══ Document passage
Solved – “Vanilla” neural network model (Hastie et al.)

neural networksself-study

Hastie et al. (The elements of statistical learning) discuss "vanilla" neural network model on page 392. They describe the model as:

Derived features $Z_m$ are created from linear combinations of the inputs, and then the target $Y_k$ is modeled as a function of linear combinations of the $Z_m$:
\begin{align}
Z_m &= \sigma (\alpha_{0m} + \alpha_m^T X), \quad m = 1, \dotsc, M \\
T_k &= \beta_{0k} + \beta_k^T Z, \quad k = 1, \dotsc, K \\
f_k (X) &= g_k (T), \quad k = 1, \dotsc, K
\end{align}
where $Z = (Z_1, \dotsc, Z_M)$ and $T = (T_1, \dotsc, T_K)$

My questions

  1. What is $T_k$?
  2. What is the proper name for functions $f_k$ and $g_k$

Best Answer

First, you should carefully handle the terminology. Hastie et al. call this model a "single hidden-layer neural network". With the words you were using for it -- missing hidden-layer and using perceptron (without the additional word "multilayer") --the model could be confused with a standard perceptron, especially when you don't further specify the model.
════
══ Recorded data
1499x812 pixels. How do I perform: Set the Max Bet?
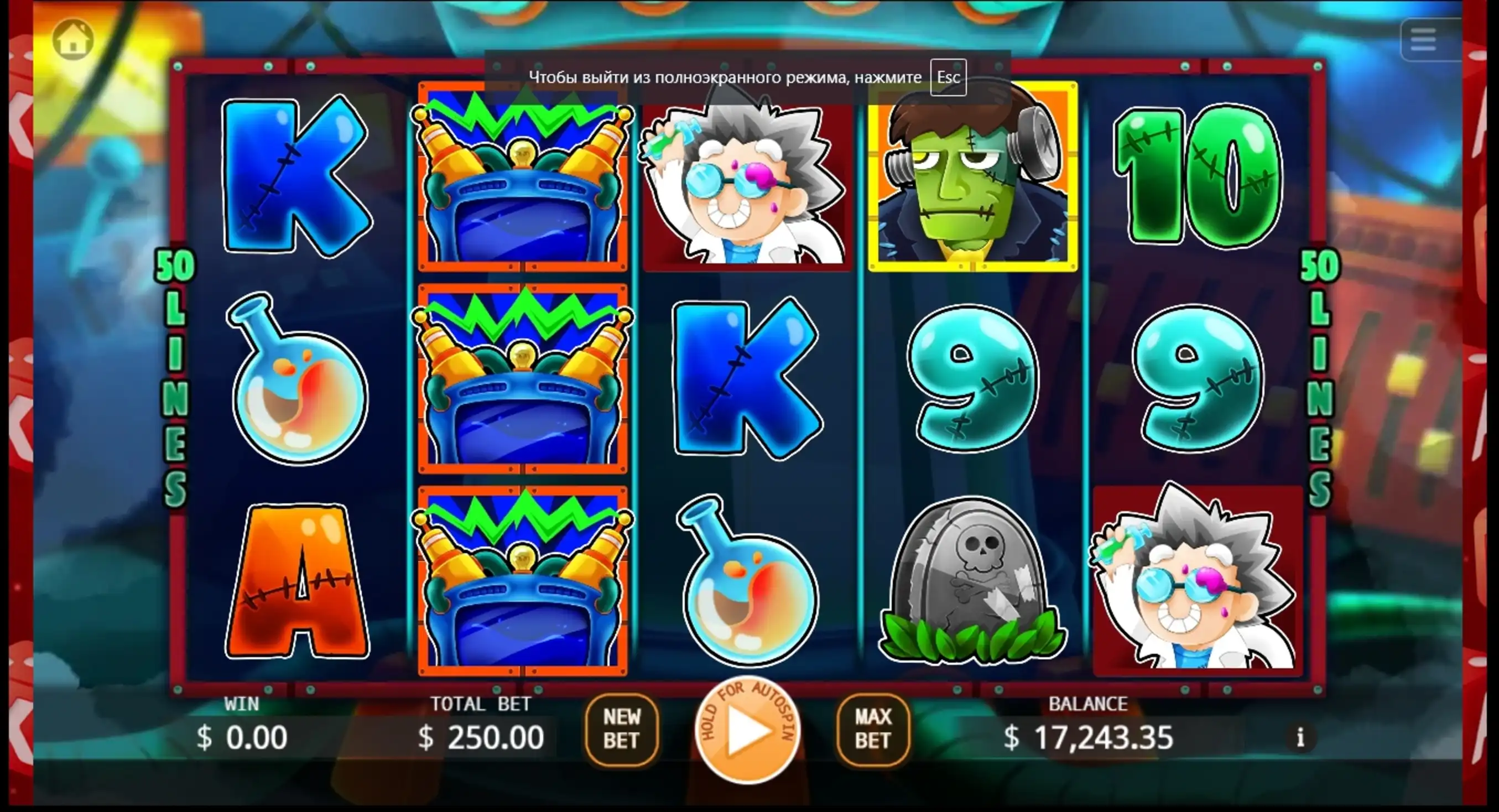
════
* What you need to do *
Reproduce the part of the neural network thread that begins at the words "Hastie et al. (The" and ends after the words "What is $T_k$?".

* Reply *
Hastie et al. (The elements of statistical learning) discuss "vanilla" neural network model on page 392. They describe the model as:

Derived features $Z_m$ are created from linear combinations of the inputs, and then the target $Y_k$ is modeled as a function of linear combinations of the $Z_m$:
\begin{align}
Z_m &= \sigma (\alpha_{0m} + \alpha_m^T X), \quad m = 1, \dotsc, M \\
T_k &= \beta_{0k} + \beta_k^T Z, \quad k = 1, \dotsc, K \\
f_k (X) &= g_k (T), \quad k = 1, \dotsc, K
\end{align}
where $Z = (Z_1, \dotsc, Z_M)$ and $T = (T_1, \dotsc, T_K)$

My questions

  1. What is $T_k$?